SHORT EXERCISE: Extract each row below that contains the string "price", treating uppercase and lowercase as different.

================================

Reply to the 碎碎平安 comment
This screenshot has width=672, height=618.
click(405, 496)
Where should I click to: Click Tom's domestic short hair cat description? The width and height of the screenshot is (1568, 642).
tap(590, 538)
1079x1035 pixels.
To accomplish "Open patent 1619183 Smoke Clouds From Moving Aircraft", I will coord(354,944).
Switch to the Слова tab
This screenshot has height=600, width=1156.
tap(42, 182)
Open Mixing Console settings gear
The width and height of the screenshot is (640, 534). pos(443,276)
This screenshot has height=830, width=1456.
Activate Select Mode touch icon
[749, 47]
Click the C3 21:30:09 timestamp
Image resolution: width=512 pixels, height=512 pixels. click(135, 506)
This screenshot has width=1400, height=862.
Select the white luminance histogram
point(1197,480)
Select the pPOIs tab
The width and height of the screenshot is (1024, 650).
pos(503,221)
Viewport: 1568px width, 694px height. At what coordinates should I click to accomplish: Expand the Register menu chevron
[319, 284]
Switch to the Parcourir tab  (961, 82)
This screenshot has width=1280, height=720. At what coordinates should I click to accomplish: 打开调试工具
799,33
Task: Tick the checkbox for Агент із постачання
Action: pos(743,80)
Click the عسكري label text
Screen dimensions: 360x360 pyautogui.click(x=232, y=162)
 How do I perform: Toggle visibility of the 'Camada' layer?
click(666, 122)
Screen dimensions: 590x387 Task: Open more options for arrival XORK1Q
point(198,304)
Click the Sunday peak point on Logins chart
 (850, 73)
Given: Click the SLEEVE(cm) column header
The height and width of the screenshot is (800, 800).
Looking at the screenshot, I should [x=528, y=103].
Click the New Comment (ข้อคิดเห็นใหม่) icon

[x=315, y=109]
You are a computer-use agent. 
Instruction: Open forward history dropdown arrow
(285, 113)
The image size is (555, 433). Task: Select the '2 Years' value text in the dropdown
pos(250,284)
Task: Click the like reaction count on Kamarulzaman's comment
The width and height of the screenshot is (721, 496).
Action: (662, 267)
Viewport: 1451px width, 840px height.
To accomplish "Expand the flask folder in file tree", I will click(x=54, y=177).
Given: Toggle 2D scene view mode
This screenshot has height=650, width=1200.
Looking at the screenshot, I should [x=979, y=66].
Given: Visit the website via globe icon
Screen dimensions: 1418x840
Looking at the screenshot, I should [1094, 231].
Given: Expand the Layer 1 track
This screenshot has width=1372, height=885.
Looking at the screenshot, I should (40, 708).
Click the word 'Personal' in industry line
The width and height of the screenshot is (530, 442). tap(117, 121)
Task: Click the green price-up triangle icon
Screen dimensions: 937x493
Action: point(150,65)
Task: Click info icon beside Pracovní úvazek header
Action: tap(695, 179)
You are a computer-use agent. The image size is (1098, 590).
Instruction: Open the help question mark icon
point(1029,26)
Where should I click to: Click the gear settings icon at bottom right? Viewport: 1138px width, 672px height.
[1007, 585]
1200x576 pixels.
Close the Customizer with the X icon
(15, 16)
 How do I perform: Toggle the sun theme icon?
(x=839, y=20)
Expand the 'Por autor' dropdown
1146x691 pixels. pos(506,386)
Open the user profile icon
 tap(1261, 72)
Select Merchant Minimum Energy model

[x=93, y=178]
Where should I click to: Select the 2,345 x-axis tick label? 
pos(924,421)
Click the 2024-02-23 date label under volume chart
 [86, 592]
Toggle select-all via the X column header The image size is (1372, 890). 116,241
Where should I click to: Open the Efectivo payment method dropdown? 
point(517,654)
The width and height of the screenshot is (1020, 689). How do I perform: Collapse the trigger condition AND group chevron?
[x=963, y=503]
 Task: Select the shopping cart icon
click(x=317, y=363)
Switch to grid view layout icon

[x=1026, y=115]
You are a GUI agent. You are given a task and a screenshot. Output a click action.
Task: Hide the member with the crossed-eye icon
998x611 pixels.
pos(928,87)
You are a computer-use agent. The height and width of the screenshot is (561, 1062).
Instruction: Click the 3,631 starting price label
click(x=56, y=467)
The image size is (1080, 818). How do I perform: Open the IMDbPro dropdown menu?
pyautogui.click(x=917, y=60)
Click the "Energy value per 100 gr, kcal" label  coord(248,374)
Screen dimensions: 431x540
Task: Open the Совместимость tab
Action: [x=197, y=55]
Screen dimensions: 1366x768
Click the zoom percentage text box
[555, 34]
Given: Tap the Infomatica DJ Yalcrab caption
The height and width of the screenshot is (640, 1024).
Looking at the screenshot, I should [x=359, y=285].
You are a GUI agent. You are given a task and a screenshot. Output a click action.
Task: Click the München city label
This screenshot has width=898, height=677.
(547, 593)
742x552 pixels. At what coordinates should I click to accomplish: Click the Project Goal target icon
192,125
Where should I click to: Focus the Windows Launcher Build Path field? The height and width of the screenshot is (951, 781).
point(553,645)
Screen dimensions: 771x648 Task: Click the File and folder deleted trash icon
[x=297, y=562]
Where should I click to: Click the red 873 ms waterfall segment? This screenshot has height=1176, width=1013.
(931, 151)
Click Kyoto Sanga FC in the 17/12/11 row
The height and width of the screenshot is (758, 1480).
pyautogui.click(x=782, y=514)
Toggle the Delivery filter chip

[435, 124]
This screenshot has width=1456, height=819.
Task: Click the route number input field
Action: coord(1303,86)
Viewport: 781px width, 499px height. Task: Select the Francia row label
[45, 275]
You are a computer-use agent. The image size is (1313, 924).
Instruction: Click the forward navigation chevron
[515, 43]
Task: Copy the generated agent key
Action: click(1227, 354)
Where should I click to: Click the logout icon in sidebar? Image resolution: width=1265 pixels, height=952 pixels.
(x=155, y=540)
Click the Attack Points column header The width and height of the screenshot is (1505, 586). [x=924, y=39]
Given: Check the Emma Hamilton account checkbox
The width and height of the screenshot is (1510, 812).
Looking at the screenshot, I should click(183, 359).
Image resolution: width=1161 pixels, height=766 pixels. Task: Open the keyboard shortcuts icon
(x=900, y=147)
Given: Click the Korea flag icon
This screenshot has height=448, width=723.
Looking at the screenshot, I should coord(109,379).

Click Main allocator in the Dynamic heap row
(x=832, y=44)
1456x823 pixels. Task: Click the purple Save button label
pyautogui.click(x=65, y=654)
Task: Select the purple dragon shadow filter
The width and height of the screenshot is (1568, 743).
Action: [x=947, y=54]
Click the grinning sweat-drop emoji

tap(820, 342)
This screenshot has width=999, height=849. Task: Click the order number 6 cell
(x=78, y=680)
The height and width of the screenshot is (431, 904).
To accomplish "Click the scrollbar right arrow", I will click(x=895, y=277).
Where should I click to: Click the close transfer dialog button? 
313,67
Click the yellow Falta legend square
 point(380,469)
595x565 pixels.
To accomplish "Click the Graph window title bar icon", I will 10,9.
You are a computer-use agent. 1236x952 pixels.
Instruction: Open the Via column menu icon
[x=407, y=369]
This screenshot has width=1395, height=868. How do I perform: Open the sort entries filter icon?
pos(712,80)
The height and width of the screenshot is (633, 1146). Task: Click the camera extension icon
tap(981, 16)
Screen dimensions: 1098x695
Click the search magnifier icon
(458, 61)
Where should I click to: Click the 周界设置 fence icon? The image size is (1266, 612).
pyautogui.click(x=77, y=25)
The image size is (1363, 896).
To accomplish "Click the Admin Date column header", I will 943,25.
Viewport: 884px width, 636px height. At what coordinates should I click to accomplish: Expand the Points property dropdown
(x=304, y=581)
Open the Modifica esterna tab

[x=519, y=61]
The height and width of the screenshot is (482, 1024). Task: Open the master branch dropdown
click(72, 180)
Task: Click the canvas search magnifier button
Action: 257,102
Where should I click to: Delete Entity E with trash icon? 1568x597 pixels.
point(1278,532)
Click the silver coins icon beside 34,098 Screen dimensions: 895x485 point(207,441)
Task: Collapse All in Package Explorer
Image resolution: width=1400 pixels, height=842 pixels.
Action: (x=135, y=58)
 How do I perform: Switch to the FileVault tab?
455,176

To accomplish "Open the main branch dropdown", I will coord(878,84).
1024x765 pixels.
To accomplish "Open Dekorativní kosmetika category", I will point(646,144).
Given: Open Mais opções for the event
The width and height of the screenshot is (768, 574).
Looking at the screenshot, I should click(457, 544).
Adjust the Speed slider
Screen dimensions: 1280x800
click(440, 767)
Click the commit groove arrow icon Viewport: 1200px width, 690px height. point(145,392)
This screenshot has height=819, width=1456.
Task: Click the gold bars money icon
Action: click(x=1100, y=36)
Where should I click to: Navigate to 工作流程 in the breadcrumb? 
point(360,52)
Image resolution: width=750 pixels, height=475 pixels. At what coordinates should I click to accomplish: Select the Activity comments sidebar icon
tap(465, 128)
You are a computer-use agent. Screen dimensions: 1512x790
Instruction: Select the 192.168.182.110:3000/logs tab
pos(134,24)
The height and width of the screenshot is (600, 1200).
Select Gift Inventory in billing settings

================================

RESULT FOR THIS TASK:
Task: Click the green price-up triangle icon
Instruction: Click the 3,631 starting price label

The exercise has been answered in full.